14° Deux cent mille francs seront distribués en aumônes aux habitans de Brienne-le-Château, qui ont le plus souffert.

15° Les trois cent mille francs restant seront distribués aux officiers et soldats du bataillon de ma garde de l'île d'Elbe actuellement vivants, ou à leurs veuves et enfants, au prorata des appointements, et selon l'état qui sera arrêté par mes exécuteurs testamentaires. Les amputés ou blessés grièvement auront le double. L'état en sera arrêté par Larrey et Emmery.

Ce Codicille est écrit tout de ma propre main, signé et scellé de mes armes.

NAPOLÉON.

 

Au dos était écrit : Ceci est mon Codicille ou acte de ma dernière volonté, dont je recommande l'exécution à ma très-chère épouse l'impératrice Marie Louise.

Signé, NAPOLÉON.

(Certifié par les témoins ci-après) :

MONTHOLON, BERTRAND, MARCHAND, VIGNALI,

Pièce de soie verte.

 

Sixième Codicille.

Monsieur Lafitte, je vous ai remis en 1815, au moment de mon départ de Paris, une somme de près de six millions, dont vous m'avez donné un double reçu ; j'ai annulé un des reçus, et je charge le comte de Montholon de vous présenter l'autre reçu, pour que vous ayez à lui remettre, après ma mort, ladite somme, avec les intérêts, à raison de cinq pour cent, à dater du 1er juillet 1815, en défalquant les paiements dont vous avez été chargé en vertu d'ordres de moi.

Je désire que la liquidation de votre compte soit arrêtée d'accord entre vous, le comte Montholon, le comte Bertrand, et le sieur Marchand ; et, cette liquidation réglée, je vous donne, par la présente, décharge entière et absolue de ladite somme.

Je vous ai également remis une boîte contenant mon médaillier ; je vous prie de la remettre au comte de Montholon.

Cette lettre n'étant à autre fin, je prie Dieu, monsieur Lafitte, qu'il vous ait en sa sainte et digne garde.

NAPOLÉON.

Longwood, île Sainte Hélène, ce 25 avril 1821.

 

Septième Codicille.

Monsieur le baron de la Bouillerie, trésorier de mon domaine privé, je vous prie d'en remettre le compte et le montant, après ma mort, au comte de Montholon, que j'ai chargé de l'exécution de mon testament.

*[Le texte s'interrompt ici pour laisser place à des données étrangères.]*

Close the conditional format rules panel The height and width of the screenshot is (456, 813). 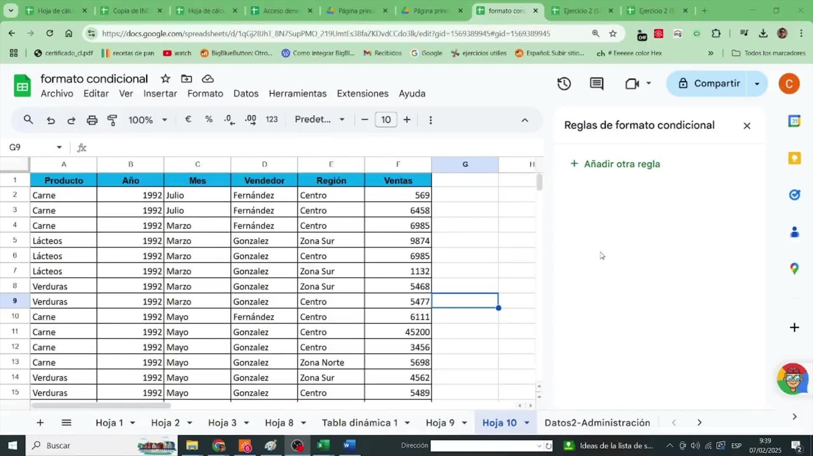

Cette lettre n'étant à autre fin, je prie Dieu, monsieur le baron de La Bouillerie, qu'il vous ait en sa sainte et digne garde.

Signé, NAPOLÉON.

Longwood, île Sainte Hélène, ce 25 avril 1821.

 

FIN DU SECOND ET DERNIER VOLUME

 

 

 



[1] Ces trois dernières pièces de linge de toilette sont renfermées dans la petite boîte n° III.

[2] C'est par erreur que ce sabre est porté sur l'état A. Celui-là est le sabre que l'empereur portait à Aboukir, et qui est entre les mains de M. le comte Bertrand.